In dieser Zeit ergab sich eine künstlerische Zusammenarbeit, welche die Kammerspiele wesentlich prägte und überdies eine Einzigartigkeit in der deutschen Theaterlandschaft darstellte. Dieter Dorn, anfangs noch Oberspielleiter, inszenierte als seine erste Arbeit in München die Minna von Barnhelm, und Jürgen Rose entwarf die Kostüme sowie das Bühnenbild dazu. Diesem ersten Zusammentreffen folgten dutzende weitere Produktionen, und Rose blieb Dorns engster und nahezu einziger Ausstatter.

Es entstand eine „Arbeits-Ehe“, aus der sich ein eigener Stil entwickelte, dessen Erfolg sich zum einen in der tatsächlichen gemeinschaftlichen Entwicklung einer Inszenierung begründen lässt. So gaben Regisseur und Ausstatter stets kollektiv einem Stück seine detailverliebte Bildlichkeit, wozu Rose einmal sagte, er könne „nicht allein gut sein“. Zum anderen war es aber auch die Ähnlichkeit in der Arbeitsweise, welche als akribische Genauigkeit bezeichnet werden darf. Achtete Dorn präzise auf die entsprechende Umsetzung des Textes, so kreierte Rose ein bis ins kleinste Detail versessenes Spielfeld und Kostüm. Oft suchte er sein Dekor auf den Münchner Flohmärkten, ließ es bisweilen aber auch kurzfristig einfliegen.

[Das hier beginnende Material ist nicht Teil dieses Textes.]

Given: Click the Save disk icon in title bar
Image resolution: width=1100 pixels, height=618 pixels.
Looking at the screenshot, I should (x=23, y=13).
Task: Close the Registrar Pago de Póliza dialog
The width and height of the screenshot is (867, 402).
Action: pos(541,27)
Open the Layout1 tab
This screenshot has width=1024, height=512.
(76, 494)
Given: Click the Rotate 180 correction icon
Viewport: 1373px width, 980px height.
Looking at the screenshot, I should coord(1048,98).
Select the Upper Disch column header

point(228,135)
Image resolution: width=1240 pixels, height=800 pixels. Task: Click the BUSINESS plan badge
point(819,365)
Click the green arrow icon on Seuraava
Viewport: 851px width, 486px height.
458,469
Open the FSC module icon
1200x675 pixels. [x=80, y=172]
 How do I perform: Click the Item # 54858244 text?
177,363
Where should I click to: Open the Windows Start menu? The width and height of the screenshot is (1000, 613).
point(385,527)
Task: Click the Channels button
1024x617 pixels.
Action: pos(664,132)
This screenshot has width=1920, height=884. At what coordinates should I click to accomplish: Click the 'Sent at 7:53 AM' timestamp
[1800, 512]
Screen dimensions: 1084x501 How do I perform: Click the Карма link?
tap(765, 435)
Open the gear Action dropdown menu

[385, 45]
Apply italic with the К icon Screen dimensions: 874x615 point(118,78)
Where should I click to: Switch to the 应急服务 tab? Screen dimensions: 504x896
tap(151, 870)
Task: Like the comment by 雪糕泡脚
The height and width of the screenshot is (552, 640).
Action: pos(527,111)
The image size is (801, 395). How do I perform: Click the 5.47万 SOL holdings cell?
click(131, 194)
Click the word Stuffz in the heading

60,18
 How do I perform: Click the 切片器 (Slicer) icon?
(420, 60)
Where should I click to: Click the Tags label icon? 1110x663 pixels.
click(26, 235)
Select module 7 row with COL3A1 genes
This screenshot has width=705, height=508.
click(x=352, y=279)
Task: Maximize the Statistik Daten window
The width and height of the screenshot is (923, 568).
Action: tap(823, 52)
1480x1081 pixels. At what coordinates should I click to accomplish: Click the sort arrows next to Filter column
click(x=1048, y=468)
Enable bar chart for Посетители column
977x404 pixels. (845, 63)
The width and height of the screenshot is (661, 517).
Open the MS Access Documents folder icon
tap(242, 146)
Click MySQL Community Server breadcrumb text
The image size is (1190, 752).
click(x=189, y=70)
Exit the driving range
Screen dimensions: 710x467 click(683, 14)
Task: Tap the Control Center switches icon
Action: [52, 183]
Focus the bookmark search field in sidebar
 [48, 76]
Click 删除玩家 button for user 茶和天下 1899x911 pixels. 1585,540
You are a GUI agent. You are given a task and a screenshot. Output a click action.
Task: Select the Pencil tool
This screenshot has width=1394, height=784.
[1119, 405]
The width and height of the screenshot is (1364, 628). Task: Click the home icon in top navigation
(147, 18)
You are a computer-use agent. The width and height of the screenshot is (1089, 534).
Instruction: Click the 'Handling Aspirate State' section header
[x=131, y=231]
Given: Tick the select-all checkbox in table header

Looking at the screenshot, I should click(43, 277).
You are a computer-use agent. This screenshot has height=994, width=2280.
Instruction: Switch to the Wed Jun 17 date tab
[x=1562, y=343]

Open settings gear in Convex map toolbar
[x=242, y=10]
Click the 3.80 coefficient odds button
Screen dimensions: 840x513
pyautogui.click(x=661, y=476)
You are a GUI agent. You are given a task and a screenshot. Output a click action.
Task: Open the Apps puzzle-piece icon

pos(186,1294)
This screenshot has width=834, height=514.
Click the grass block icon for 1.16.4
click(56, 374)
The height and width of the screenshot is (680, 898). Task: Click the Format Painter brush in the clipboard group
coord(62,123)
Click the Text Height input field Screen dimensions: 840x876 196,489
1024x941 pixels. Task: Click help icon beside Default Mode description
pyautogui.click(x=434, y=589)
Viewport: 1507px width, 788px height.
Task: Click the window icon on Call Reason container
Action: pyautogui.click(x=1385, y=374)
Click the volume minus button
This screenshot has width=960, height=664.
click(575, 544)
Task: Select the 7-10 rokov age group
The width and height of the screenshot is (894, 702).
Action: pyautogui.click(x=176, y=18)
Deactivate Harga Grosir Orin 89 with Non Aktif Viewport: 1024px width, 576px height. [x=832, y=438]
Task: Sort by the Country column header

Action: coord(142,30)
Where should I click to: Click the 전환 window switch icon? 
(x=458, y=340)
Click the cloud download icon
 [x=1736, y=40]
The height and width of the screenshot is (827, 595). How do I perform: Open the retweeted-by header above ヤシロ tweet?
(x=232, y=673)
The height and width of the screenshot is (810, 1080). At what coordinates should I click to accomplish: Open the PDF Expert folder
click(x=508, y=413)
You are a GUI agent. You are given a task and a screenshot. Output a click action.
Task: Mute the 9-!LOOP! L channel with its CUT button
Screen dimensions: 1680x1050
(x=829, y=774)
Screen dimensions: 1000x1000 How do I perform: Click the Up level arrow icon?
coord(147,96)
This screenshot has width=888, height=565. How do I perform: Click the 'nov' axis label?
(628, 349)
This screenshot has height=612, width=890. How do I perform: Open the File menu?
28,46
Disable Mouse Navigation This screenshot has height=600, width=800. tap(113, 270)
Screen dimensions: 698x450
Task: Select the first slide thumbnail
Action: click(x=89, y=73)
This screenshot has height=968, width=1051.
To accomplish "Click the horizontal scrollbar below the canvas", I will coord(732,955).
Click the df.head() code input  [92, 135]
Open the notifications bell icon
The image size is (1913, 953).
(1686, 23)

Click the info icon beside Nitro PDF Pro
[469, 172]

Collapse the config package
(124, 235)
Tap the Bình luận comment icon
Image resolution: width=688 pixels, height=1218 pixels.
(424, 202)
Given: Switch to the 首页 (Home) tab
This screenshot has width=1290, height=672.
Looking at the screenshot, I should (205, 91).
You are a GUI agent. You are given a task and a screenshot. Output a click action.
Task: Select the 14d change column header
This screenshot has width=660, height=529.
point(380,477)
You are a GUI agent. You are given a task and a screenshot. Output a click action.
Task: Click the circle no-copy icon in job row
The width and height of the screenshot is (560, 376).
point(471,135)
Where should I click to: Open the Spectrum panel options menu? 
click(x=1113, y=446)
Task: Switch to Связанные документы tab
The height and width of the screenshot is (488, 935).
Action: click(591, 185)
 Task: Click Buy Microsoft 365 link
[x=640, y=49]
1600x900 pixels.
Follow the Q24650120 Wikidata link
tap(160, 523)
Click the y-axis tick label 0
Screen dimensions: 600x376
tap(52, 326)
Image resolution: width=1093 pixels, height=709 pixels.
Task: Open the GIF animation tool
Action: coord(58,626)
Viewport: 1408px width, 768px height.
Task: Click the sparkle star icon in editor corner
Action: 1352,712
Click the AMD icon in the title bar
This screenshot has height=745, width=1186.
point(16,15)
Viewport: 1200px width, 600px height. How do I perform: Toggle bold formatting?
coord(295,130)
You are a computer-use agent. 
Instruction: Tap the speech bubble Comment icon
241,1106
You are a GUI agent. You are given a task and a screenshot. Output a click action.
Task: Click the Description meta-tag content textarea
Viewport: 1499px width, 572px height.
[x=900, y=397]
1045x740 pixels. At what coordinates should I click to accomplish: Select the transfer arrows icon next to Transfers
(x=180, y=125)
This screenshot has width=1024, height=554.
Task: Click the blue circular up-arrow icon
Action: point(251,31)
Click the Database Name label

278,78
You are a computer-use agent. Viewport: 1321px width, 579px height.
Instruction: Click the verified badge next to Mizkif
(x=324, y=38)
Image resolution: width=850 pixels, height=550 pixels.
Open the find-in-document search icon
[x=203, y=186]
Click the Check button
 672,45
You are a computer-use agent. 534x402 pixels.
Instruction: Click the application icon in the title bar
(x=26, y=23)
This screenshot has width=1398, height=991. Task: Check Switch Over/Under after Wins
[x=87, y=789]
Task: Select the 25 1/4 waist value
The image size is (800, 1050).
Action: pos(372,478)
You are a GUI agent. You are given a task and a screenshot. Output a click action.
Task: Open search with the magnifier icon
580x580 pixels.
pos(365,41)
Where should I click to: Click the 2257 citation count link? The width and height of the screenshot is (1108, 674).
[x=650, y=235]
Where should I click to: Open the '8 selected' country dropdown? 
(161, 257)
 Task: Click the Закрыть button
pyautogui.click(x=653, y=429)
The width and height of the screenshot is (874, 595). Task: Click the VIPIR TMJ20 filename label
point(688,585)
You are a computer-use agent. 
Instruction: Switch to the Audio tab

Doch über diese intensive Zusammenarbeit ging das Verhältnis von Dorn und Rose niemals hinaus. So sagte Rose einmal, Dorn und er seien sich beruflich ganz nah, könnten sich total aufeinander verlassen, doch privat hielten sie eher Distanz. Vielleicht lässt sich auch hier der gemeinsame Erfolg ihrer gemeinsamen Arbeit festmachen, die sich in aller Intensivität auf das Projekt konzentrierte.

Einzigartig an dieser Zusammenarbeit ist aber nicht nur die künstlerische Harmonie, sondern vielmehr die daraus hervorgehende Ästhetik. Eine Ästhetik, die sich unter dem Begriff 'Kammerspiel-Stil' etabliert hat. Das Besondere hieran ist, dass das Bühnenbild nicht einfach auf eine Bühne gestellt wurde, sondern eben von dieser bedingt in ihren Raum hinein gebaut wurde. Bestimmte Voraussetzungen, eine gewisse Enge, brachten eine einzigartige räumliche Umsetzung mit sich.

Die Ästhetik Roses hat sich aus dem Haus entwickelt und steht in seinem Dienste. So kann man sagen, dass die Bühnenbilder eine singuläre, eng mit den Kammerspielen verwachsene Anfertigung darstellten. Dabei ließen sich bestimmte Motive wiederfinden, wie der geschlossene Bühnenraum, die seitliche Fensterfront, die hohen Türen oder auch die oftmals bewegbaren Podeste. Durch klar definierende Wände und meist tiefe Decken wurde der Effekt des Guckkastens hervorgehoben. Der Spielraum wurde hier selbst zur Kammer, zu einer Schachtel fast, in der Rose und Dorn ihre Bilder entstehen ließen.

Dabei entwickelten sich Roses Ausstattungen über die Jahre von einer gewissen Opulenz, die einen ästhetisch verschönerten Realismus vermittelte, zu eher kargen, auf das Wesentliche beschränkten Räumen, mehr Spiel- denn Illusionsräume. Realistisch oder verknappt – Roses Ausstattungen waren immer ästhetisch reizvoll in ihrer detailverliebten Schönheit.